● TASK TO CARRY OUT:
Nothing but the lines from the top of the data to the line holding "Image resolution: width=1320" should be printed, word for word and both ends included; leave the pictures out.

================================

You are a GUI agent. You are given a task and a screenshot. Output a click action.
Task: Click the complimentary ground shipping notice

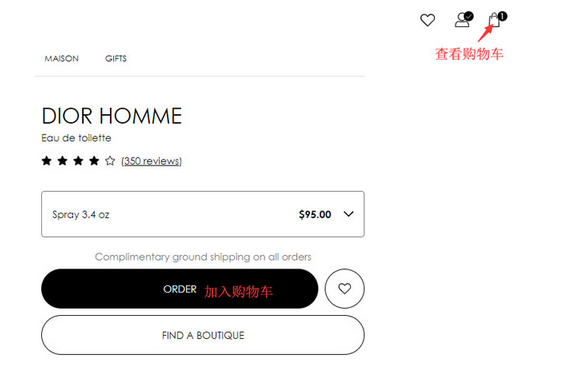coord(203,257)
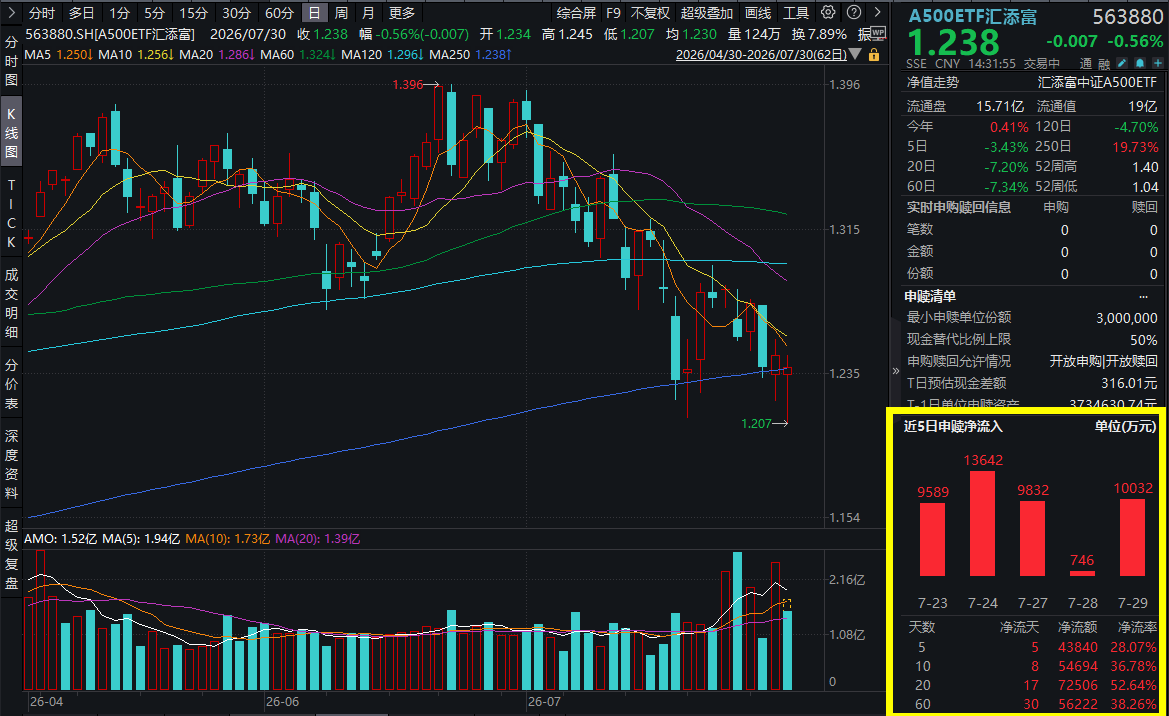Toggle 超级叠加 overlay option

[707, 13]
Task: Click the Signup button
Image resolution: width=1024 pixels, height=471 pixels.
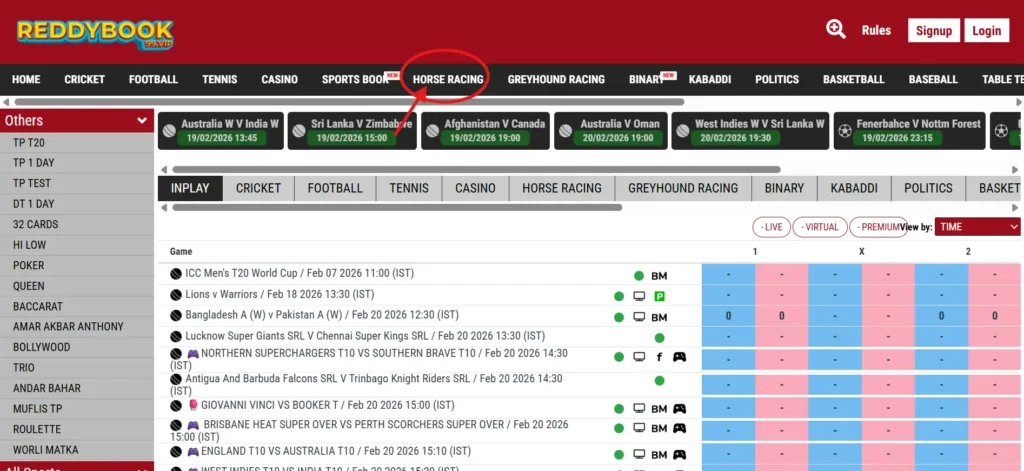Action: 934,31
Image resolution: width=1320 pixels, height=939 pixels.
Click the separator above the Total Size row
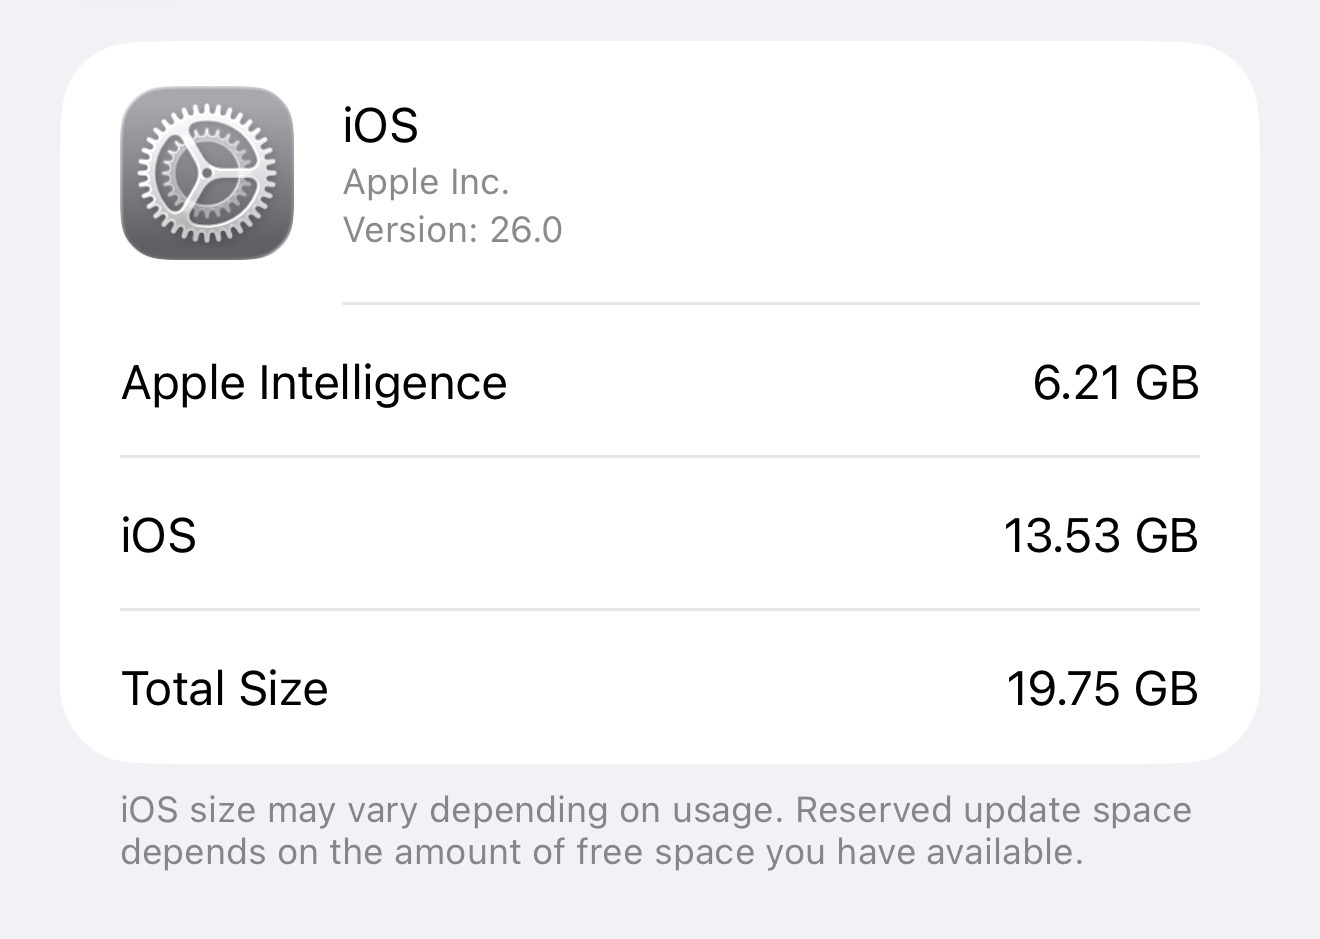[660, 609]
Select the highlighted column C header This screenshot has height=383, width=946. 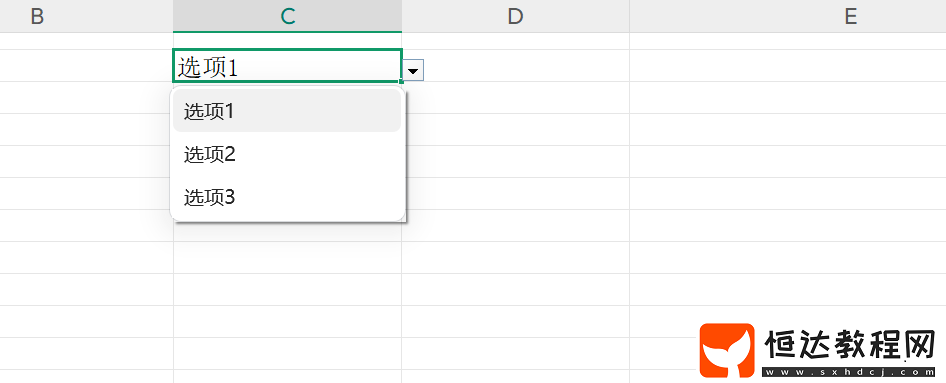[287, 16]
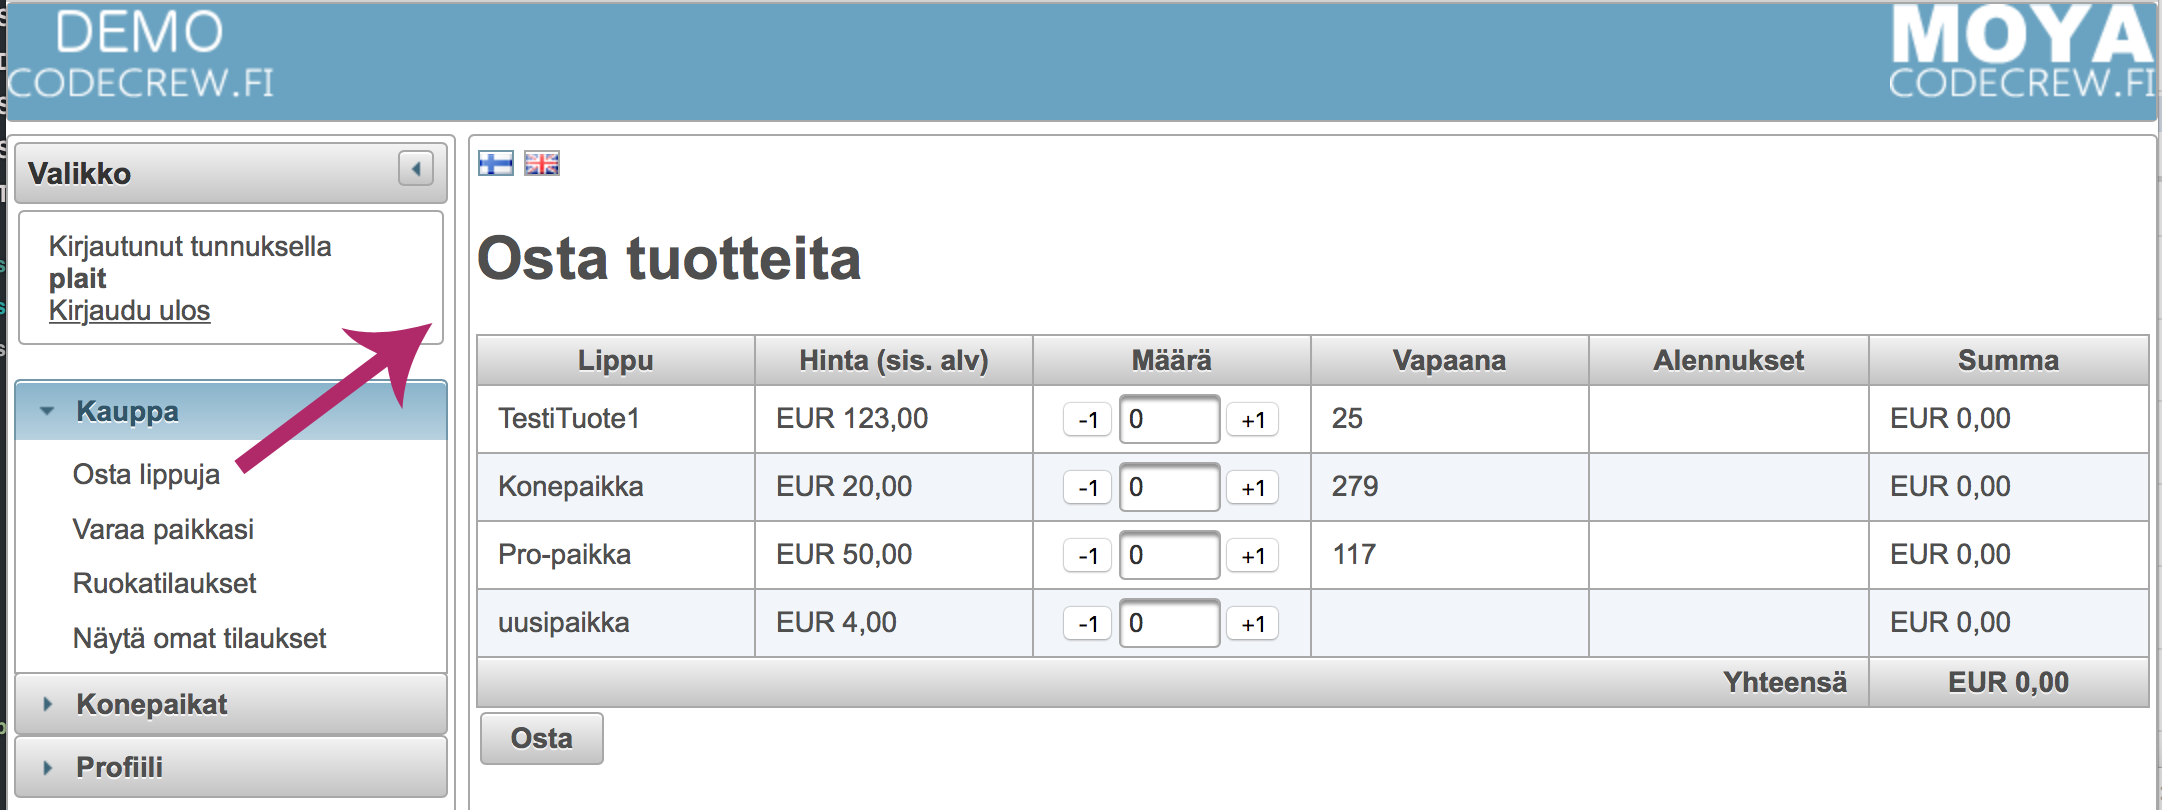Screen dimensions: 2162x810
Task: Focus the TestiTuote1 quantity input field
Action: point(1169,419)
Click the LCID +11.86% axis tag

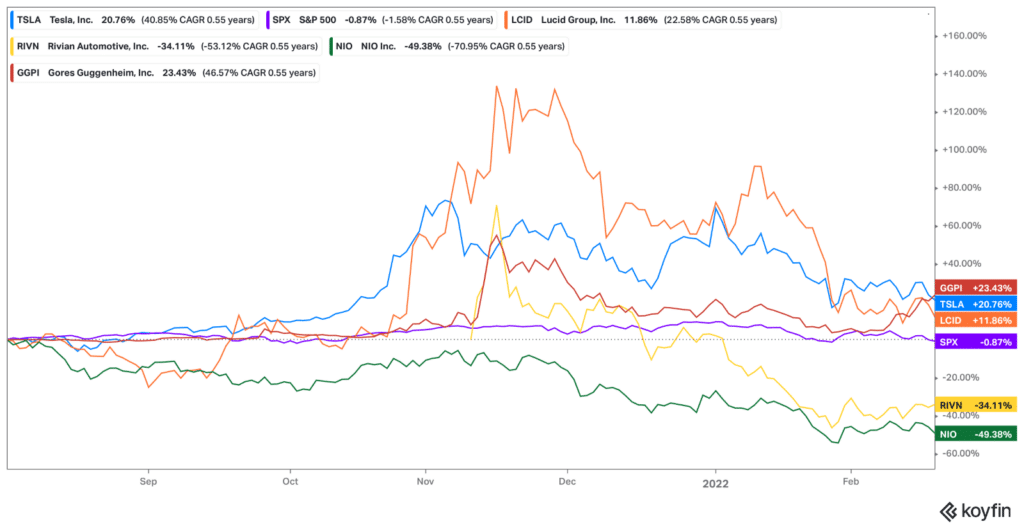976,320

================================

● EXERCISE RESULT:
You are a GUI agent. You are given a task and a screenshot. Output a click action.
Task: Click the complimentary ground shipping notice

coord(203,257)
Toggle 超级叠加 overlay option

[707, 13]
Task: Click the Signup button
Image resolution: width=1024 pixels, height=471 pixels.
Action: 934,31
Image resolution: width=1320 pixels, height=939 pixels.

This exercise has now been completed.